Something I’ve noticed over the past few months is a growing number of formerly-profliic bloggers being less active while spending more time on Twitter.
As well, a growing number of blog readers are staying within the friendly confines of Twitter to get their news and access to user-generated content.
So it begs the question whether Twitter is delivering a one-two knock-out punch to blogs and blogging?
My sense is Twitter is emerging as a vibrant alternative to bloggers and blog readers. Some bloggers who may find the grind of writing daily are now able to share their thoughts in quick bursts on Twitter, and still like they are contributing and cultivating their digital brands.
Meanwhile, Twitter has become a quasi-RSS reader where people gain access to the information (news, blog posts, services) they see was valuable without having to visit blogs directly or use an RSS reader. Many of these people are using still blogs but perhaps not as actively.
Going back to blogging, I recently had a conversation with an entrepreneur who’s engrossed in getting a new service off the ground. For months, he’s been agonizing with having a blog as a marketing and content tool.
After getting the idea he didn’t have the time or energy to blog, I told him to Twitter instead given he could deliver a value-added service when and if he had the time each day. It was as if I had taken a 1,000 pounds off his back by suggesting something so simple.

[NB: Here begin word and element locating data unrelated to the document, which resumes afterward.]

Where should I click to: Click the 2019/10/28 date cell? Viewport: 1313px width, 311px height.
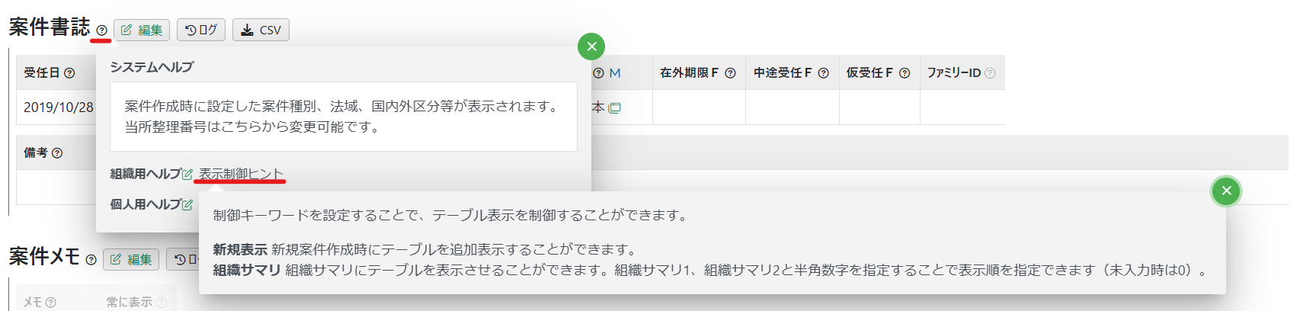pyautogui.click(x=58, y=107)
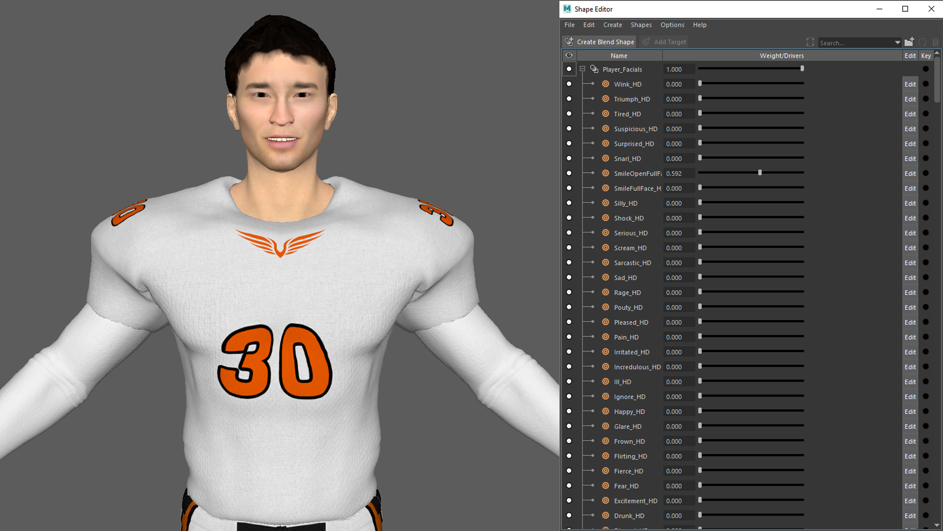This screenshot has width=943, height=531.
Task: Open the Options menu
Action: click(x=672, y=25)
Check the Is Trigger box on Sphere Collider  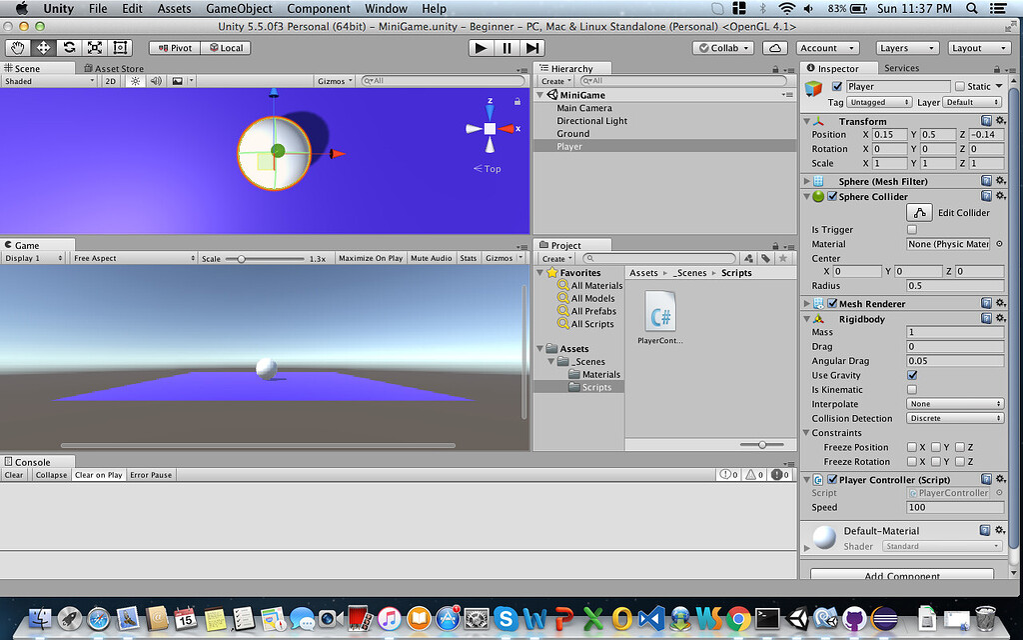[912, 229]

This isn’t to suggest blogging is going into a death spiral but other tools are battling for attention that may address the needs of people who believed they had to blog. Truth be told, blogging isn’t for everyone – it can be a labour of love that takes time and energy with little in return (e.g. traffic, recognition, comments, cash) other than personal satisfaction.
And blogs can also be difficult to keep up as a reader given content keeps on getting pumped out, especially from the leading bloggers who now employ teams of writers.